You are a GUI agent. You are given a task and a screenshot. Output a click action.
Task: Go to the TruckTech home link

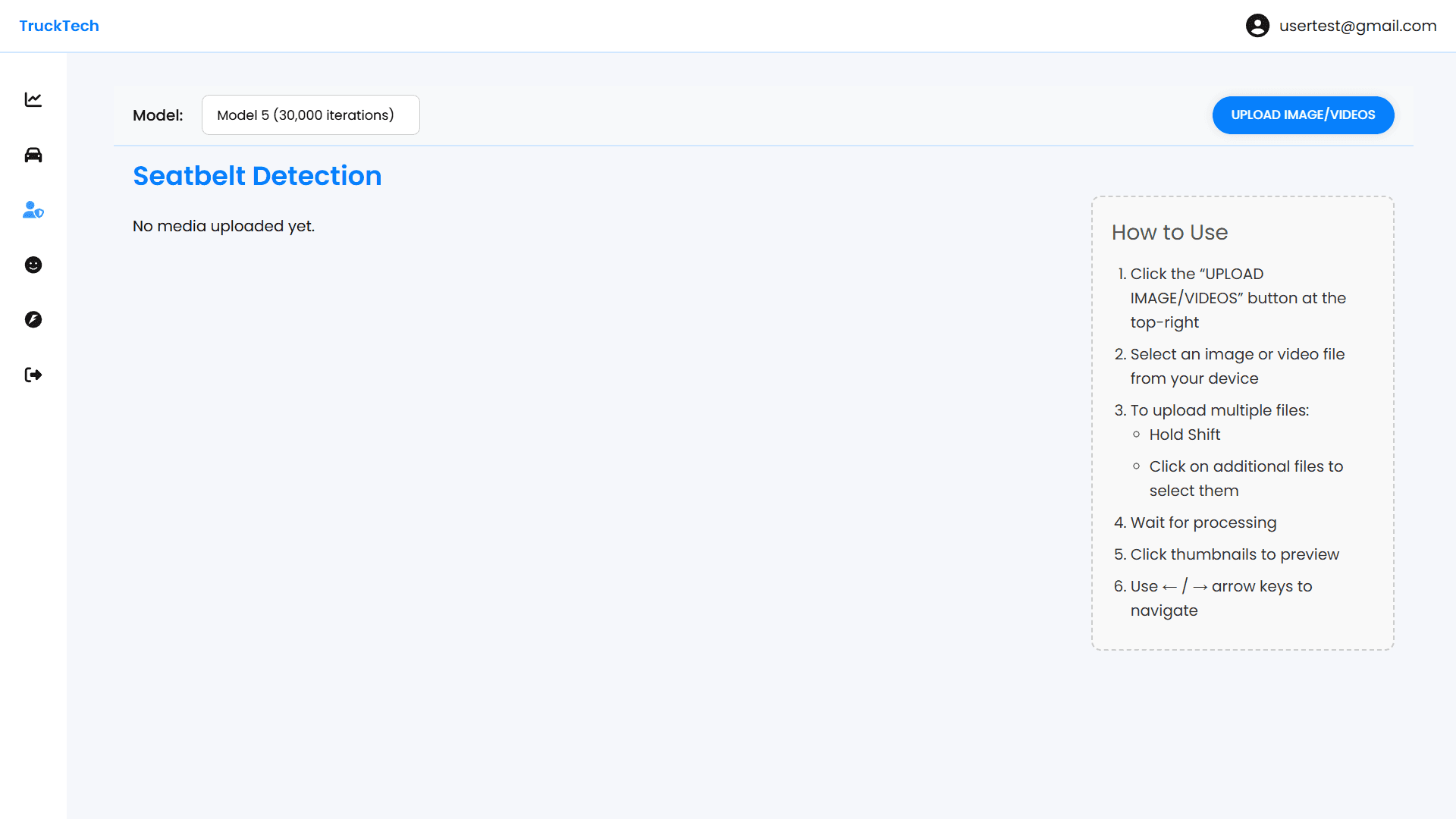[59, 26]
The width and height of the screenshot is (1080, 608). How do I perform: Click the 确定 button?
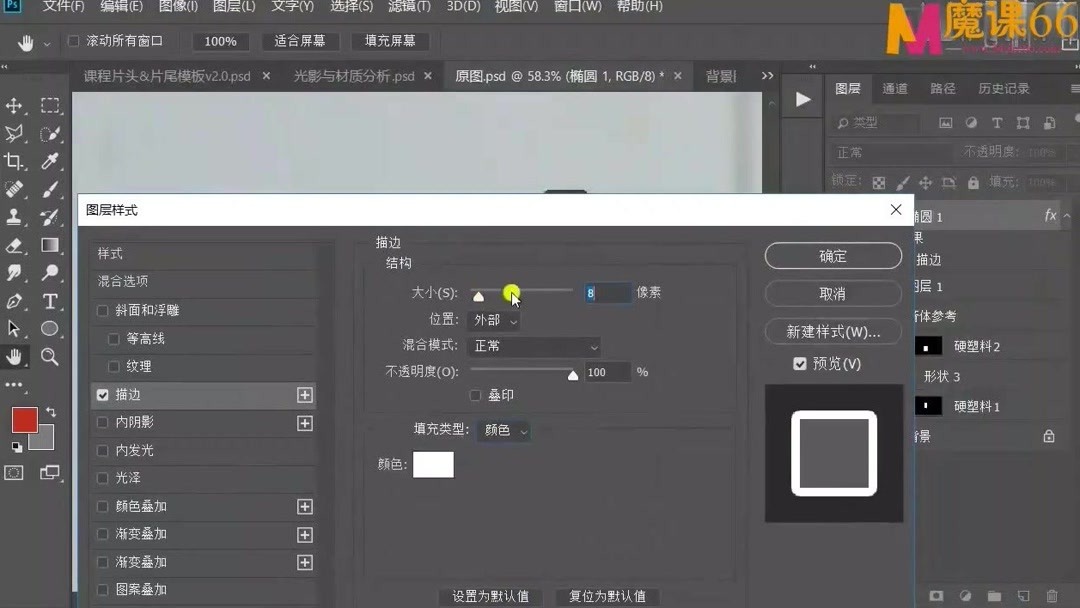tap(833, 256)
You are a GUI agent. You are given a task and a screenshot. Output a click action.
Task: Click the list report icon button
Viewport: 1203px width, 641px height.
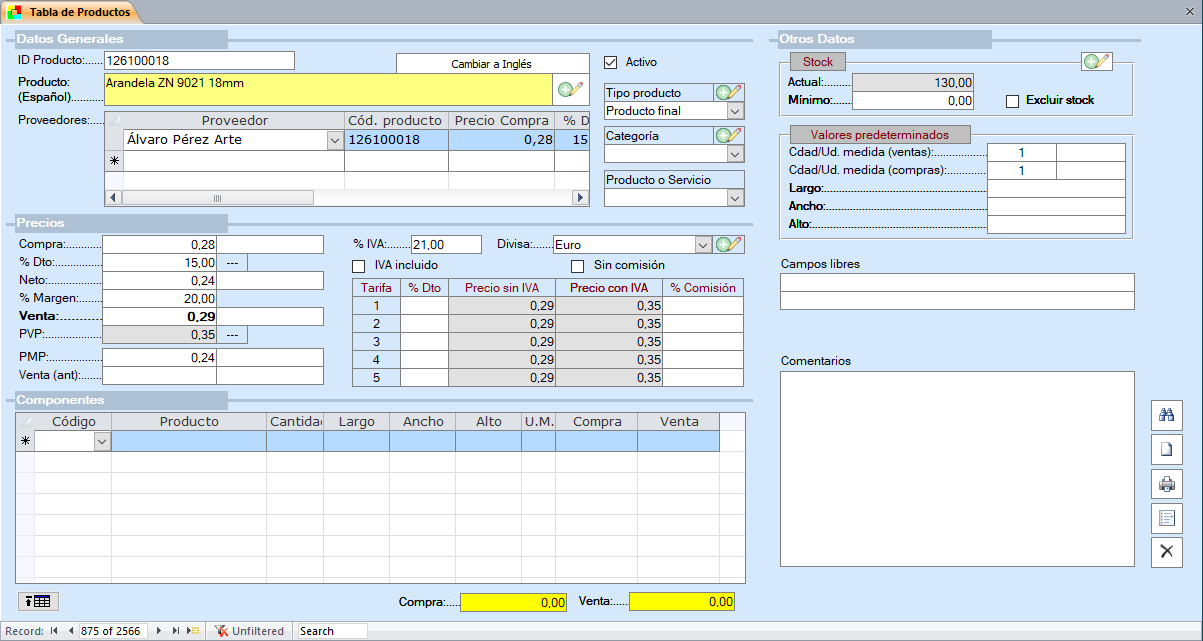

------------------------------------

§ Aim of the task:
Could you set down the material above word for word while dropping its pictures?

§ Task output:
You are a GUI agent. You are given a task and a screenshot. Output a click action.
Task: Go to the TruckTech home link

[59, 26]
The width and height of the screenshot is (1080, 608). How do I perform: Click the 确定 button?
tap(833, 256)
You are a GUI agent. You are given a task and a screenshot. Output a click action.
Task: Click the list report icon button
Viewport: 1203px width, 641px height.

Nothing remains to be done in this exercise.